Word-for-word transcription is needed for all of the entries.
↓
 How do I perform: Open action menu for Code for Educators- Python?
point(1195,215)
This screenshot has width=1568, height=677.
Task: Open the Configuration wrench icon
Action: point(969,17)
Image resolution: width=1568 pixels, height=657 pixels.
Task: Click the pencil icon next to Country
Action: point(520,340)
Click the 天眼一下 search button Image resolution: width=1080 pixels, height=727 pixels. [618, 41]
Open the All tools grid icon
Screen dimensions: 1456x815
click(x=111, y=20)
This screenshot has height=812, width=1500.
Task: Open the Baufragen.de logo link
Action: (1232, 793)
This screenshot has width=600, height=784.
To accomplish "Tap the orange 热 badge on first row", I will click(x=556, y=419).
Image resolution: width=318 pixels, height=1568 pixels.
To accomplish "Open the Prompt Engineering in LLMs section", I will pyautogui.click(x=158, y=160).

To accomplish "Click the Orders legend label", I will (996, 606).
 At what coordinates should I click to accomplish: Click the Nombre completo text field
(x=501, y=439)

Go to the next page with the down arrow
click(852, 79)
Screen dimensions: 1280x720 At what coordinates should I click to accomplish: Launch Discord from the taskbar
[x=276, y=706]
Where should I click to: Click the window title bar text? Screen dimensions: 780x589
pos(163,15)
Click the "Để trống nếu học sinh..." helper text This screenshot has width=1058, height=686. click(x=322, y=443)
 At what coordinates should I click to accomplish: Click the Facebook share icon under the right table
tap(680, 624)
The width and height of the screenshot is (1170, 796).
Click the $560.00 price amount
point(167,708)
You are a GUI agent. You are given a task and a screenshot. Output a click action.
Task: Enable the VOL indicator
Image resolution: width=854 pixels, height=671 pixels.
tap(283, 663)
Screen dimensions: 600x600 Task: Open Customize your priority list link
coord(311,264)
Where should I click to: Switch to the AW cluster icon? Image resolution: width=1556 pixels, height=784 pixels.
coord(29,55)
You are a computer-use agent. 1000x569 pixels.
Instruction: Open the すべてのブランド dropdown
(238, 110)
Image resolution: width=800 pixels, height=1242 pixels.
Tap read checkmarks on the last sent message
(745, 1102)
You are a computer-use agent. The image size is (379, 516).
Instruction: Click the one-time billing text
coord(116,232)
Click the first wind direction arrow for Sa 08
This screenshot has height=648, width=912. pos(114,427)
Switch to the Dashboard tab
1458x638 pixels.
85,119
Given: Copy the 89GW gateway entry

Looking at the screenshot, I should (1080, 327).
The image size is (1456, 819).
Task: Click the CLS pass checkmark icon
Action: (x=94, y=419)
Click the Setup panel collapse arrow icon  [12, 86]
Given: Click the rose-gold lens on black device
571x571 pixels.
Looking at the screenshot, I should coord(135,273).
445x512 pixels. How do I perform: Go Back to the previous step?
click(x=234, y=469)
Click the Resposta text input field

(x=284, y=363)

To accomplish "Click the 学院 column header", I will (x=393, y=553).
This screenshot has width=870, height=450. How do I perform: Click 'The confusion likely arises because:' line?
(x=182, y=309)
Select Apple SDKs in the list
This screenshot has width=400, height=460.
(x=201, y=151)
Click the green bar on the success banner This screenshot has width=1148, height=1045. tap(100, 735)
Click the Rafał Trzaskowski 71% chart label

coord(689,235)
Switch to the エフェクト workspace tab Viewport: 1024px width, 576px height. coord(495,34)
↑
* Your response:
 How do I perform: Open action menu for Code for Educators- Python?
point(1195,215)
This screenshot has width=1568, height=677.
Task: Open the Configuration wrench icon
Action: point(969,17)
Image resolution: width=1568 pixels, height=657 pixels.
Task: Click the pencil icon next to Country
Action: point(520,340)
Click the 天眼一下 search button Image resolution: width=1080 pixels, height=727 pixels. [618, 41]
Open the All tools grid icon
Screen dimensions: 1456x815
click(x=111, y=20)
This screenshot has height=812, width=1500.
Task: Open the Baufragen.de logo link
Action: (1232, 793)
This screenshot has width=600, height=784.
To accomplish "Tap the orange 热 badge on first row", I will click(x=556, y=419).
Image resolution: width=318 pixels, height=1568 pixels.
To accomplish "Open the Prompt Engineering in LLMs section", I will pyautogui.click(x=158, y=160).

To accomplish "Click the Orders legend label", I will (996, 606).
 At what coordinates should I click to accomplish: Click the Nombre completo text field
(x=501, y=439)

Go to the next page with the down arrow
click(852, 79)
Screen dimensions: 1280x720 At what coordinates should I click to accomplish: Launch Discord from the taskbar
[x=276, y=706]
Where should I click to: Click the window title bar text? Screen dimensions: 780x589
pos(163,15)
Click the "Để trống nếu học sinh..." helper text This screenshot has width=1058, height=686. click(x=322, y=443)
 At what coordinates should I click to accomplish: Click the Facebook share icon under the right table
tap(680, 624)
The width and height of the screenshot is (1170, 796).
Click the $560.00 price amount
point(167,708)
You are a GUI agent. You are given a task and a screenshot. Output a click action.
Task: Enable the VOL indicator
Image resolution: width=854 pixels, height=671 pixels.
tap(283, 663)
Screen dimensions: 600x600 Task: Open Customize your priority list link
coord(311,264)
Where should I click to: Switch to the AW cluster icon? Image resolution: width=1556 pixels, height=784 pixels.
coord(29,55)
You are a computer-use agent. 1000x569 pixels.
Instruction: Open the すべてのブランド dropdown
(238, 110)
Image resolution: width=800 pixels, height=1242 pixels.
Tap read checkmarks on the last sent message
(745, 1102)
You are a computer-use agent. The image size is (379, 516).
Instruction: Click the one-time billing text
coord(116,232)
Click the first wind direction arrow for Sa 08
This screenshot has height=648, width=912. pos(114,427)
Switch to the Dashboard tab
1458x638 pixels.
85,119
Given: Copy the 89GW gateway entry

Looking at the screenshot, I should (1080, 327).
The image size is (1456, 819).
Task: Click the CLS pass checkmark icon
Action: (x=94, y=419)
Click the Setup panel collapse arrow icon  [12, 86]
Given: Click the rose-gold lens on black device
571x571 pixels.
Looking at the screenshot, I should coord(135,273).
445x512 pixels. How do I perform: Go Back to the previous step?
click(x=234, y=469)
Click the Resposta text input field

(x=284, y=363)

To accomplish "Click the 学院 column header", I will (x=393, y=553).
This screenshot has width=870, height=450. How do I perform: Click 'The confusion likely arises because:' line?
(x=182, y=309)
Select Apple SDKs in the list
This screenshot has width=400, height=460.
(x=201, y=151)
Click the green bar on the success banner This screenshot has width=1148, height=1045. tap(100, 735)
Click the Rafał Trzaskowski 71% chart label

coord(689,235)
Switch to the エフェクト workspace tab Viewport: 1024px width, 576px height. coord(495,34)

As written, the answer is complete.